Our smartphones, of course, may have evolved into these little pocket-sized computer powerhouses but they’re still called “phones” for a rather obvious reason — we still use them to make calls via the cellular network. (You still do, right?)
As such, modern smartphones have inherited certain functions and quirks that old-school phones had. And now, as it turns out, far from forgotten, some of this old-school tech can still be exploited for serious attacks!
Read on and see why these newly discovered vulnerabilities can be devastating.
According to the combined efforts of eleven researchers from the University of Florida, Stony Brook University and Samsung Research America, modern Android smartphones are still vulnerable to dangerous AT commands.
What are AT (Attention) commands? Also known as the Hayes command set, these codes were developed way back in the 80’s to command a modem to dial, hang up or change connection settings. Since AT commands were designed to be transmitted via regular phone lines, they are typically short and simple to execute.
Now you may think that in this era of smartphones and the internet, these old school codes should be obsolete by now. Well, think again.
Dangerous AT commands can be exploited
It turns out that even modern smartphones still have a basic modem included in them and they are still vulnerable to a wide variety of AT commands!
The researchers have analyzed more than 2,000 Android firmware images from eleven smartphone manufacturers including ASUS, Google, HTC, Huawei, Lenovo, LG, Motorola, Samsung, Sony, and ZTE.
What they discovered is quite alarming. They said that these Android phones they analyzed still support over 3,500 types of AT commands, including specific carrier commands that could allow access to critical functions like camera and touchscreen control.
How this attack can be launched
For now, the researchers noted that these AT command attacks can only be launched via a smartphone’s USB interface. This means an attacker still has to either gain physical access to a victim’s gadget, or boobytrap a USB interface (accessories, charging stations, etc.) to execute the commands.
Once a gadget is compromised via its USB port, an attacker can then issue secret AT commands to bypass Android security, rewrite firmware, steal data, and even replicate touch commands. In some instances, the AT commands can only be used when an Android gadget’s USB debugging mode is enabled.
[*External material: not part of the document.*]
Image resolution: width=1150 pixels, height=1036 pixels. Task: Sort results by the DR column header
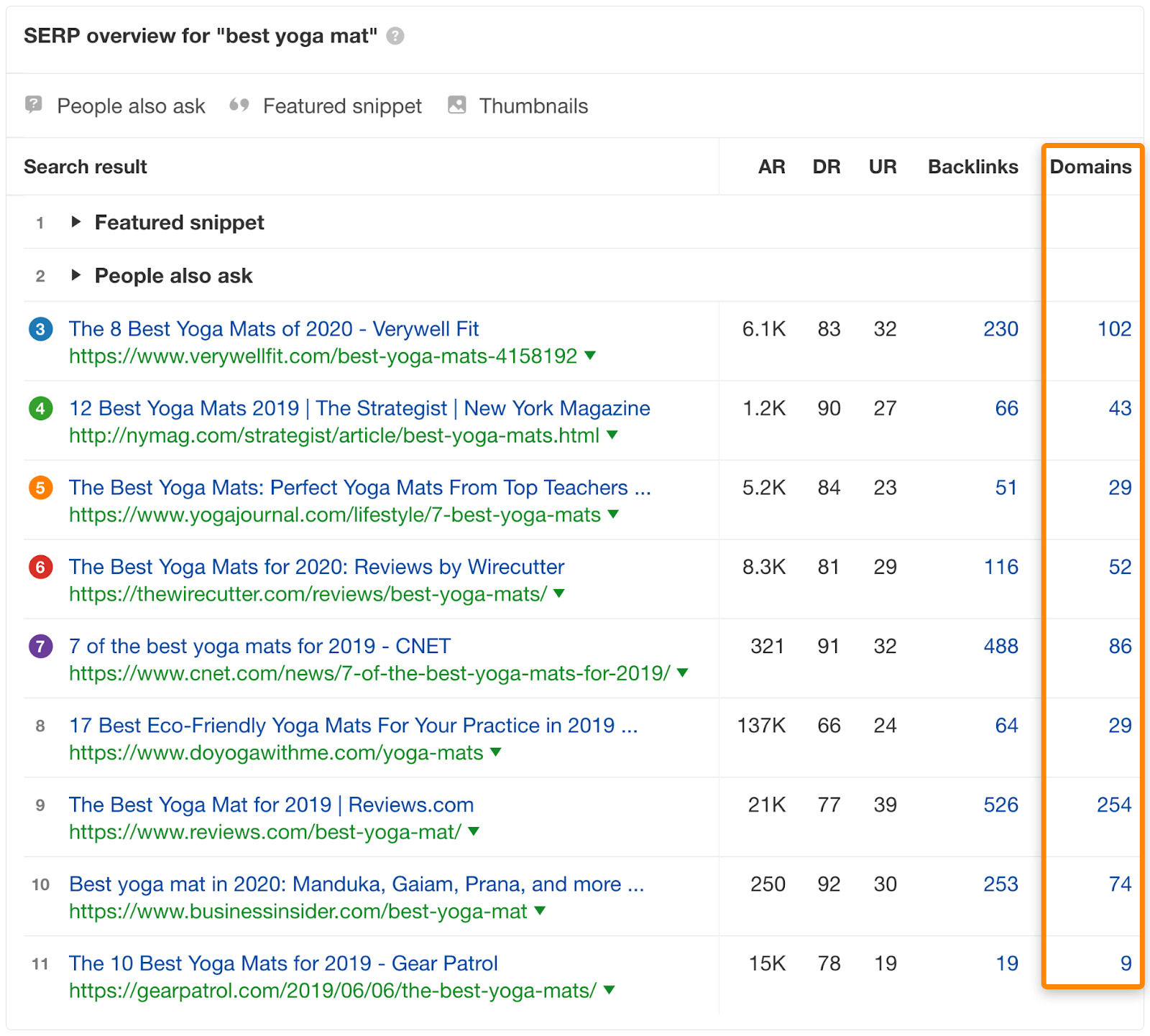point(827,167)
However, the researchers warned that many phones still allowed direct access to AT commands even when they are locked. Scarier still, many of the commands are undocumented and not even the phone manufacturer’s documentation mention them anywhere.
As you can see in the video below, the biggest risk comes from a hacker’s ability to replicate touch display taps solely via AT commands. With these codes, an attacker can take full control of an Android gadget and even install further malicious apps.
What phones are affected?
The researchers have published a webpage containing a list of all the manufacturers and phone models that they found to be vulnerable to AT commands. It’s a very extensive database but you can sort through them via manufacturer and the models are alphabetically arranged.
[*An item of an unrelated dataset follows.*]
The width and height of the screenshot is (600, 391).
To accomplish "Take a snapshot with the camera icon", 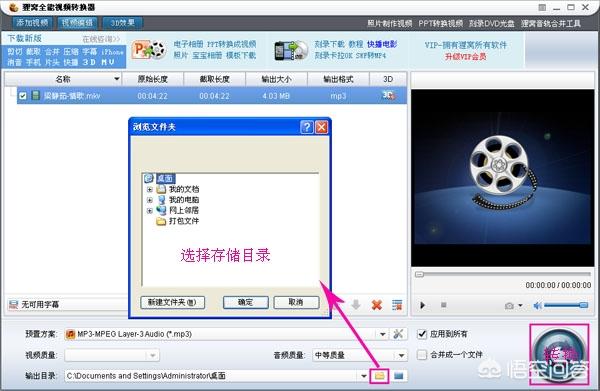I will coord(509,305).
The affected vendors and companies have also been notified about the security risks and we’re expecting that patches against these AT command vulnerabilities will be rolled out soon. Although these initial findings are confined to Android phones and their USB interfaces, researchers are also currently testing similar attacks on iPhones, as well as wireless vectors such as over Wi-Fi and Bluetooth interfaces.
For a more detailed look at this study, you can read the team’s research paper, “ATtention Spanned: Comprehensive Vulnerability Analysis of AT Commands Within the Android Ecosystem.”
Beware of public charging stations
Since this attack can only be launched via a phone’s USB interface (for now), the obvious way to protect yourself is to keep your eye on your smartphone at all times. Additionally, beware of public charging stations and unknown USB accessories.
Your safest bet is to bring your own USB cable and charger and plug it directly into a wall outlet. If you’re traveling, a phone charging kit is one of the essential things you’ll need to bring anyway.
If you don’t have your cable or charger or if there’s no available wall outlet, another way to prevent booby-trapped charging stations from attacking your phone is to simply turn it off and keep it off while you are connected. Just unplug then turn it on after an hour or so of charging.